=== Stated problem ===
Rewrite the lines below, replacing "padlock" with "lock" and changing nothing else.
★ ★ ★ ★ ★
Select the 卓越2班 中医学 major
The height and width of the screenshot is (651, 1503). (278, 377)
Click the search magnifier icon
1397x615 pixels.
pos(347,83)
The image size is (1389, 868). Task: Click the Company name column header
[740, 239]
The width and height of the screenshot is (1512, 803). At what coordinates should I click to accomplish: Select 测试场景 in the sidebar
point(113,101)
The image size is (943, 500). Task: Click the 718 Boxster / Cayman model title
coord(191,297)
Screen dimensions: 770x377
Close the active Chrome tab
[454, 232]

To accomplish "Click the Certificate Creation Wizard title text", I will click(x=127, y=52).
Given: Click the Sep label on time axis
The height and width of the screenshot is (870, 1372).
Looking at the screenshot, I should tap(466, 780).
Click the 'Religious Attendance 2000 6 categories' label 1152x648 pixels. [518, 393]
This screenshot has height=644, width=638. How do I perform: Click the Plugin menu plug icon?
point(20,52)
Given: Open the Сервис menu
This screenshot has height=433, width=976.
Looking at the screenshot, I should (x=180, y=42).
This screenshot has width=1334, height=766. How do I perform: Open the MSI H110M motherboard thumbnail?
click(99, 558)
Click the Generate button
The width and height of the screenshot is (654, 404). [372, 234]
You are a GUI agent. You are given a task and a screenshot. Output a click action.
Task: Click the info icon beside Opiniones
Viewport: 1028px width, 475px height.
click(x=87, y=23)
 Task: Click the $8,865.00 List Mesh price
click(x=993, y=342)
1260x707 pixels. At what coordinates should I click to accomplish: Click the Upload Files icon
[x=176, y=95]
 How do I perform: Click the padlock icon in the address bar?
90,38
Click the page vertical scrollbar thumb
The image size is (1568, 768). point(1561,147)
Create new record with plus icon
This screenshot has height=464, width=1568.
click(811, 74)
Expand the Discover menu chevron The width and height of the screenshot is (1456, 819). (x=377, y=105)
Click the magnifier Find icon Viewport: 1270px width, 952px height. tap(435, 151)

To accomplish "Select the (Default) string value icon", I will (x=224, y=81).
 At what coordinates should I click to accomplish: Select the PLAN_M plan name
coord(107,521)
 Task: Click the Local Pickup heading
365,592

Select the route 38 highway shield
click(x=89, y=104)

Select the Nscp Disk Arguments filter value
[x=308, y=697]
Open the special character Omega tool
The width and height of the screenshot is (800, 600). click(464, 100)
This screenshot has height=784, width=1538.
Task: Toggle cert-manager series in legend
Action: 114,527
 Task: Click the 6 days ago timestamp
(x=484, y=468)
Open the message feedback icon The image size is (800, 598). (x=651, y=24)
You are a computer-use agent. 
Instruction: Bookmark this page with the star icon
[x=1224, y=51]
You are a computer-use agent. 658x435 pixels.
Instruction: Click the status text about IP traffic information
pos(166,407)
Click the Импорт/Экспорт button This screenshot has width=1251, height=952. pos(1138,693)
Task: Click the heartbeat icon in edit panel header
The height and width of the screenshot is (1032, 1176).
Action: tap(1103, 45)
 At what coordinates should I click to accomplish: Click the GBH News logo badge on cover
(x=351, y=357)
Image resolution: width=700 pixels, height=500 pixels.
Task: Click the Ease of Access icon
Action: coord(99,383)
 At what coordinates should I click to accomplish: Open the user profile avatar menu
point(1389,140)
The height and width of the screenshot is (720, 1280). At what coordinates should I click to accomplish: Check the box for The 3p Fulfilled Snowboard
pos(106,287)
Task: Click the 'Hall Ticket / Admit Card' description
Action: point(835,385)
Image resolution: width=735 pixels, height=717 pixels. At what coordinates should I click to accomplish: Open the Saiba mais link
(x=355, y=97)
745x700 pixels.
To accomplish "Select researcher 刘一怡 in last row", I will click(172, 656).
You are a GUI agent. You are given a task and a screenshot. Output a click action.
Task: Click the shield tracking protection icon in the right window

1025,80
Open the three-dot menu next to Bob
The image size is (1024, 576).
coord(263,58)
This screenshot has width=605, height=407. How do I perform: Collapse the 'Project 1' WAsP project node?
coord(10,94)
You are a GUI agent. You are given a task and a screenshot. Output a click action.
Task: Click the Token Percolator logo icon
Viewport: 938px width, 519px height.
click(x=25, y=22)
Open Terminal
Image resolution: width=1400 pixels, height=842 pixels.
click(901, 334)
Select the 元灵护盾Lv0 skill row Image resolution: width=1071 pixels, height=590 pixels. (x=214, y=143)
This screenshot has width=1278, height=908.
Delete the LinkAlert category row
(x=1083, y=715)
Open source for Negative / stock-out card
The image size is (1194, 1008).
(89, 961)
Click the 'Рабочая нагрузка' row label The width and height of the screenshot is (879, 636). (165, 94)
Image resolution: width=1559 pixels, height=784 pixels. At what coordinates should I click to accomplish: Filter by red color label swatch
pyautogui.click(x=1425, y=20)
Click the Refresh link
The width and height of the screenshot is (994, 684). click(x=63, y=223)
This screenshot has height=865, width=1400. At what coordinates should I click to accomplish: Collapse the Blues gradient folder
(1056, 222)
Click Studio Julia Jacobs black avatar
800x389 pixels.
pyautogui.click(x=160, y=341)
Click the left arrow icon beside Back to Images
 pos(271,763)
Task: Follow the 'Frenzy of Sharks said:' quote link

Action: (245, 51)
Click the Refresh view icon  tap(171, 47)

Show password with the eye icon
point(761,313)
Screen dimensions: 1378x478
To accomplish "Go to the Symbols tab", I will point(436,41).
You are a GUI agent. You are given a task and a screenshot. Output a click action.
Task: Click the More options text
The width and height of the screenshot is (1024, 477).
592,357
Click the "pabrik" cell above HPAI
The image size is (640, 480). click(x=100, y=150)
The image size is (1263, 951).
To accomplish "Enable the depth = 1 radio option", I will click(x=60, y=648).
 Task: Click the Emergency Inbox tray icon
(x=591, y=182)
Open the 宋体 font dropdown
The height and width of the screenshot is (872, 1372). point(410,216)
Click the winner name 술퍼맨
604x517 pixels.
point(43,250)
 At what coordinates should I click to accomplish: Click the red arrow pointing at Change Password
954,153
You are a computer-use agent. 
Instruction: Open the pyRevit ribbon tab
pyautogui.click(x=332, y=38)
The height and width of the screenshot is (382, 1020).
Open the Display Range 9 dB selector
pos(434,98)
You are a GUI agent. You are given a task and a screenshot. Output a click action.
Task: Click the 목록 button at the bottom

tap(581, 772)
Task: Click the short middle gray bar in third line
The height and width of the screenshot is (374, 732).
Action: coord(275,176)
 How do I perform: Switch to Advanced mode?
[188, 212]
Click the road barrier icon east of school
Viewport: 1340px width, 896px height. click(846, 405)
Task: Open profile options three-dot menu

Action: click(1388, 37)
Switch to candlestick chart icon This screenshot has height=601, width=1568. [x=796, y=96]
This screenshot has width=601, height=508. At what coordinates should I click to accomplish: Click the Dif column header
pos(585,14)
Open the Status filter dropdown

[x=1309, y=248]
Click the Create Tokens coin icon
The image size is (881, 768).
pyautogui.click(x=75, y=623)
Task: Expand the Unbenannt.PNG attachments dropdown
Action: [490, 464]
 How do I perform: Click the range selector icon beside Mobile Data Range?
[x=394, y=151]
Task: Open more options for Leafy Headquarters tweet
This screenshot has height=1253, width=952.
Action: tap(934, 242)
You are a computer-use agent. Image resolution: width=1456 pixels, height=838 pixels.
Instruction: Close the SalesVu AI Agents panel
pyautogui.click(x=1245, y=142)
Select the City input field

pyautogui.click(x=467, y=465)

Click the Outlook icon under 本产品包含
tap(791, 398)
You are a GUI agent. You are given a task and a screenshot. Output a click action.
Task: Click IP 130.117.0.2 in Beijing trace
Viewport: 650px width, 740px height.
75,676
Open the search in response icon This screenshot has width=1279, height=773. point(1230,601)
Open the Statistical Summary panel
★ ★ ★ ★ ★
=== Complete output ===
Select the 卓越2班 中医学 major
The height and width of the screenshot is (651, 1503). (278, 377)
Click the search magnifier icon
1397x615 pixels.
pos(347,83)
The image size is (1389, 868). Task: Click the Company name column header
[740, 239]
The width and height of the screenshot is (1512, 803). At what coordinates should I click to accomplish: Select 测试场景 in the sidebar
point(113,101)
The image size is (943, 500). Task: Click the 718 Boxster / Cayman model title
coord(191,297)
Screen dimensions: 770x377
Close the active Chrome tab
[454, 232]

To accomplish "Click the Certificate Creation Wizard title text", I will click(x=127, y=52).
Given: Click the Sep label on time axis
The height and width of the screenshot is (870, 1372).
Looking at the screenshot, I should tap(466, 780).
Click the 'Religious Attendance 2000 6 categories' label 1152x648 pixels. [518, 393]
This screenshot has height=644, width=638. How do I perform: Click the Plugin menu plug icon?
point(20,52)
Given: Open the Сервис menu
This screenshot has height=433, width=976.
Looking at the screenshot, I should (x=180, y=42).
This screenshot has width=1334, height=766. How do I perform: Open the MSI H110M motherboard thumbnail?
click(99, 558)
Click the Generate button
The width and height of the screenshot is (654, 404). [372, 234]
You are a GUI agent. You are given a task and a screenshot. Output a click action.
Task: Click the info icon beside Opiniones
Viewport: 1028px width, 475px height.
click(x=87, y=23)
 Task: Click the $8,865.00 List Mesh price
click(x=993, y=342)
1260x707 pixels. At what coordinates should I click to accomplish: Click the Upload Files icon
[x=176, y=95]
 How do I perform: Click the lock icon in the address bar?
90,38
Click the page vertical scrollbar thumb
The image size is (1568, 768). point(1561,147)
Create new record with plus icon
This screenshot has height=464, width=1568.
click(811, 74)
Expand the Discover menu chevron The width and height of the screenshot is (1456, 819). (x=377, y=105)
Click the magnifier Find icon Viewport: 1270px width, 952px height. tap(435, 151)

To accomplish "Select the (Default) string value icon", I will (x=224, y=81).
 At what coordinates should I click to accomplish: Select the PLAN_M plan name
coord(107,521)
 Task: Click the Local Pickup heading
365,592

Select the route 38 highway shield
click(x=89, y=104)

Select the Nscp Disk Arguments filter value
[x=308, y=697]
Open the special character Omega tool
The width and height of the screenshot is (800, 600). click(464, 100)
This screenshot has height=784, width=1538.
Task: Toggle cert-manager series in legend
Action: 114,527
 Task: Click the 6 days ago timestamp
(x=484, y=468)
Open the message feedback icon The image size is (800, 598). (x=651, y=24)
You are a computer-use agent. 
Instruction: Bookmark this page with the star icon
[x=1224, y=51]
You are a computer-use agent. 658x435 pixels.
Instruction: Click the status text about IP traffic information
pos(166,407)
Click the Импорт/Экспорт button This screenshot has width=1251, height=952. pos(1138,693)
Task: Click the heartbeat icon in edit panel header
The height and width of the screenshot is (1032, 1176).
Action: tap(1103, 45)
 At what coordinates should I click to accomplish: Click the GBH News logo badge on cover
(x=351, y=357)
Image resolution: width=700 pixels, height=500 pixels.
Task: Click the Ease of Access icon
Action: coord(99,383)
 At what coordinates should I click to accomplish: Open the user profile avatar menu
point(1389,140)
The height and width of the screenshot is (720, 1280). At what coordinates should I click to accomplish: Check the box for The 3p Fulfilled Snowboard
pos(106,287)
Task: Click the 'Hall Ticket / Admit Card' description
Action: point(835,385)
Image resolution: width=735 pixels, height=717 pixels. At what coordinates should I click to accomplish: Open the Saiba mais link
(x=355, y=97)
745x700 pixels.
To accomplish "Select researcher 刘一怡 in last row", I will click(172, 656).
You are a GUI agent. You are given a task and a screenshot. Output a click action.
Task: Click the shield tracking protection icon in the right window

1025,80
Open the three-dot menu next to Bob
The image size is (1024, 576).
coord(263,58)
This screenshot has width=605, height=407. How do I perform: Collapse the 'Project 1' WAsP project node?
coord(10,94)
You are a GUI agent. You are given a task and a screenshot. Output a click action.
Task: Click the Token Percolator logo icon
Viewport: 938px width, 519px height.
click(x=25, y=22)
Open Terminal
Image resolution: width=1400 pixels, height=842 pixels.
click(901, 334)
Select the 元灵护盾Lv0 skill row Image resolution: width=1071 pixels, height=590 pixels. (x=214, y=143)
This screenshot has width=1278, height=908.
Delete the LinkAlert category row
(x=1083, y=715)
Open source for Negative / stock-out card
The image size is (1194, 1008).
(89, 961)
Click the 'Рабочая нагрузка' row label The width and height of the screenshot is (879, 636). (165, 94)
Image resolution: width=1559 pixels, height=784 pixels. At what coordinates should I click to accomplish: Filter by red color label swatch
pyautogui.click(x=1425, y=20)
Click the Refresh link
The width and height of the screenshot is (994, 684). click(x=63, y=223)
This screenshot has height=865, width=1400. At what coordinates should I click to accomplish: Collapse the Blues gradient folder
(1056, 222)
Click Studio Julia Jacobs black avatar
800x389 pixels.
pyautogui.click(x=160, y=341)
Click the left arrow icon beside Back to Images
 pos(271,763)
Task: Follow the 'Frenzy of Sharks said:' quote link

Action: (245, 51)
Click the Refresh view icon  tap(171, 47)

Show password with the eye icon
point(761,313)
Screen dimensions: 1378x478
To accomplish "Go to the Symbols tab", I will point(436,41).
You are a GUI agent. You are given a task and a screenshot. Output a click action.
Task: Click the More options text
The width and height of the screenshot is (1024, 477).
592,357
Click the "pabrik" cell above HPAI
The image size is (640, 480). click(x=100, y=150)
The image size is (1263, 951).
To accomplish "Enable the depth = 1 radio option", I will click(x=60, y=648).
 Task: Click the Emergency Inbox tray icon
(x=591, y=182)
Open the 宋体 font dropdown
The height and width of the screenshot is (872, 1372). point(410,216)
Click the winner name 술퍼맨
604x517 pixels.
point(43,250)
 At what coordinates should I click to accomplish: Click the red arrow pointing at Change Password
954,153
You are a computer-use agent. 
Instruction: Open the pyRevit ribbon tab
pyautogui.click(x=332, y=38)
The height and width of the screenshot is (382, 1020).
Open the Display Range 9 dB selector
pos(434,98)
You are a GUI agent. You are given a task and a screenshot. Output a click action.
Task: Click the 목록 button at the bottom

tap(581, 772)
Task: Click the short middle gray bar in third line
The height and width of the screenshot is (374, 732).
Action: coord(275,176)
 How do I perform: Switch to Advanced mode?
[188, 212]
Click the road barrier icon east of school
Viewport: 1340px width, 896px height. click(846, 405)
Task: Open profile options three-dot menu

Action: click(1388, 37)
Switch to candlestick chart icon This screenshot has height=601, width=1568. [x=796, y=96]
This screenshot has width=601, height=508. At what coordinates should I click to accomplish: Click the Dif column header
pos(585,14)
Open the Status filter dropdown

[x=1309, y=248]
Click the Create Tokens coin icon
The image size is (881, 768).
pyautogui.click(x=75, y=623)
Task: Expand the Unbenannt.PNG attachments dropdown
Action: [490, 464]
 How do I perform: Click the range selector icon beside Mobile Data Range?
[x=394, y=151]
Task: Open more options for Leafy Headquarters tweet
This screenshot has height=1253, width=952.
Action: tap(934, 242)
You are a computer-use agent. Image resolution: width=1456 pixels, height=838 pixels.
Instruction: Close the SalesVu AI Agents panel
pyautogui.click(x=1245, y=142)
Select the City input field

pyautogui.click(x=467, y=465)

Click the Outlook icon under 本产品包含
tap(791, 398)
You are a GUI agent. You are given a task and a screenshot. Output a click action.
Task: Click IP 130.117.0.2 in Beijing trace
Viewport: 650px width, 740px height.
75,676
Open the search in response icon This screenshot has width=1279, height=773. point(1230,601)
Open the Statistical Summary panel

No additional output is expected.